A Pakistani court has found the brother of a social media model guilty of her murder and sentenced him to life in prison.

Qandeel Baloch, 26, was found strangled at her home near the city of Multan in 2016.

She was killed shortly after posting racy pictures on Facebook of herself with a Muslim cleric, Mufti Abdul Qawi, who was later arrested for his alleged involvement in the murder.

Ms Baloch’s brother, Mohammed Wasim Azeem, confessed to her killing. Their father blamed the cleric for instigating the murder, in which Azeem drugged and strangled his sister as their parents slept downstairs.

Mohammed Wasim Azeem
Mohammed Wasim Azeem (AP Photo/Asim Tanveer)

A judge in Multan acquitted four other suspects, including Mr Qawi, whose supporters showered him with rose petals as he left the court.

He told reporters he was innocent and Ms Baloch “should have not been killed.

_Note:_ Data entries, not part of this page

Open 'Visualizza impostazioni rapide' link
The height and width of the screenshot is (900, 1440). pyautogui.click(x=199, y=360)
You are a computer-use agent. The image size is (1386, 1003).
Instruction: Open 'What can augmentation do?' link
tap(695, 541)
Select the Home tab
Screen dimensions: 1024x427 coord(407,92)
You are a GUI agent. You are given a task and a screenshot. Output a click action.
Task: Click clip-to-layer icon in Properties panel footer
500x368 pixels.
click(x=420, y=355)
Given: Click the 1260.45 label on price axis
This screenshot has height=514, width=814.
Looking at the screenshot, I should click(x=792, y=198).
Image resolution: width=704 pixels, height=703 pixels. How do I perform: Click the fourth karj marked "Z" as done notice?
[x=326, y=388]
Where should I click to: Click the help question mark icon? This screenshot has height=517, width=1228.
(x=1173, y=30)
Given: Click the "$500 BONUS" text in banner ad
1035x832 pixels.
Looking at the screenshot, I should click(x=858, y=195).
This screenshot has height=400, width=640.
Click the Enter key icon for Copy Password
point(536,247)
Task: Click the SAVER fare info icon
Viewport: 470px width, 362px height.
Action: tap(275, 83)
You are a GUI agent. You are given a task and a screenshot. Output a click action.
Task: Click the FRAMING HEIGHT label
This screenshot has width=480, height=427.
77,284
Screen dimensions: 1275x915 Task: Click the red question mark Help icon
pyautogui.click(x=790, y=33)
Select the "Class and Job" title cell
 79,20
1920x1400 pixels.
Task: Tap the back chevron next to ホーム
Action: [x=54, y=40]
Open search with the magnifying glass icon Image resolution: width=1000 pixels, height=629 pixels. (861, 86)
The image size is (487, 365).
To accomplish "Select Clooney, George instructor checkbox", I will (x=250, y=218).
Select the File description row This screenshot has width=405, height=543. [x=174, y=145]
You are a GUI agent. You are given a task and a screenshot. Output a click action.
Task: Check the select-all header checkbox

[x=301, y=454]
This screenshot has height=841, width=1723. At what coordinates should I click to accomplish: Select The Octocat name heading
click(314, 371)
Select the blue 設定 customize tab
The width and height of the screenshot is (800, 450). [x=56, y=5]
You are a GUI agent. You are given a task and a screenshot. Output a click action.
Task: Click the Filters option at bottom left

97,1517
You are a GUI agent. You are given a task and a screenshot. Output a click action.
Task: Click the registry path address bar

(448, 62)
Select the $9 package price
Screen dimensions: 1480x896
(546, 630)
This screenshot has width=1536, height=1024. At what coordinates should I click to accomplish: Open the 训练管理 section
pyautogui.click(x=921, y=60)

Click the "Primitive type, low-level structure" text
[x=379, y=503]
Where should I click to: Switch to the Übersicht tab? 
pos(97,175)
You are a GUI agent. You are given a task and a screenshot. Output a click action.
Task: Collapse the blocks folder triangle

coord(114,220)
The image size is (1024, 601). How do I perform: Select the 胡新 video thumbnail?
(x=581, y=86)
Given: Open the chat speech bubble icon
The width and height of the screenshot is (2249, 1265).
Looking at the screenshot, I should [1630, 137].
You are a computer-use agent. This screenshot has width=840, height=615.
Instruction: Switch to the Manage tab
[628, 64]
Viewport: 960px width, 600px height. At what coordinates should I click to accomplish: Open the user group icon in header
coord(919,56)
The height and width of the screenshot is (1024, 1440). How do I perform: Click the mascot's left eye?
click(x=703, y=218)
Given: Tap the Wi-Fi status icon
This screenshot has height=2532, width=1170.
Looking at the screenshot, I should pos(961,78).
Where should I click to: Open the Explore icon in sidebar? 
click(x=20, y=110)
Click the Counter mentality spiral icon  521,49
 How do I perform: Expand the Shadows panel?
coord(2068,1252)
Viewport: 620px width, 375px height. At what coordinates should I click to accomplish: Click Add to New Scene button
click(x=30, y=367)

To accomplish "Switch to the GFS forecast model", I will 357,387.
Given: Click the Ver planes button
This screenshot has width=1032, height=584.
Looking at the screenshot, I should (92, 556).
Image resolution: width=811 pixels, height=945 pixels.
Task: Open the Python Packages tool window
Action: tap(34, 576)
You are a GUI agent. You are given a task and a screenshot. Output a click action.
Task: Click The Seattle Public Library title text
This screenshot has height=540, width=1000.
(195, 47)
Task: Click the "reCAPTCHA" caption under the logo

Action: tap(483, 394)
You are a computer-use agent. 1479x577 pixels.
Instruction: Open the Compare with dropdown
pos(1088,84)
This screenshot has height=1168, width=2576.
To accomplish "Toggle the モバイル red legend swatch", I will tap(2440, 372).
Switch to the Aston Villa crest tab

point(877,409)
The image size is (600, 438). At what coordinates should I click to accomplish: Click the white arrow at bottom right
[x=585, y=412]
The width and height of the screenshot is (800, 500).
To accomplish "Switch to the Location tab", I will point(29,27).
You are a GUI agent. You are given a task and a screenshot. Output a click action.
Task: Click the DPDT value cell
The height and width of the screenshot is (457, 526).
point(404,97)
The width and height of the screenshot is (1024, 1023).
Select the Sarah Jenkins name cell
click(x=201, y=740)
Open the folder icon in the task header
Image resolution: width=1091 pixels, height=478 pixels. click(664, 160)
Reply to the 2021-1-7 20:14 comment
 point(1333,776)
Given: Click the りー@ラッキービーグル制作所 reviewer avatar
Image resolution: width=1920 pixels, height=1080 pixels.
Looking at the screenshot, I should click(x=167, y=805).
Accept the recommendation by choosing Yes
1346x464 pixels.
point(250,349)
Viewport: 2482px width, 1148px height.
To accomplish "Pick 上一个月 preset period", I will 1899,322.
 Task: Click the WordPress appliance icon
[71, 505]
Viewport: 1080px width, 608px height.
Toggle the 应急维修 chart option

Islam does not allow the killing of any innocent person”.

Nearly 1,000 Pakistani women are murdered by close relatives each year in so-called “honour killings” for violating conservative norms on love and marriage.

Born Fauzia Azeem, Ms Baloch changed her name and became a provocative social media star after rising from a poor farming family and escaping an abusive marriage, in which her husband burned and beat her.

Shortly after her murder, Muhammed Azeem, her father, was adamant that he had loved his daughters, supported everything she had done and had raised his daughters be independent young women.

Ms Baloch’s mother, Anwar Bibi, cried as she spoke to reporters outside the court after the sentencing.

“Qandeel was helping us financially and she was giving us money to run our kitchen. She used to pay the rent for our house, but with her sudden murder by my son, our one and only source of income also ended,” she said.

After nationwide outcry over her murder, Pakistan’s parliament made legal changes in 2016 giving a mandatory 25-year prison sentence to anyone convicted of a so-called honour killing.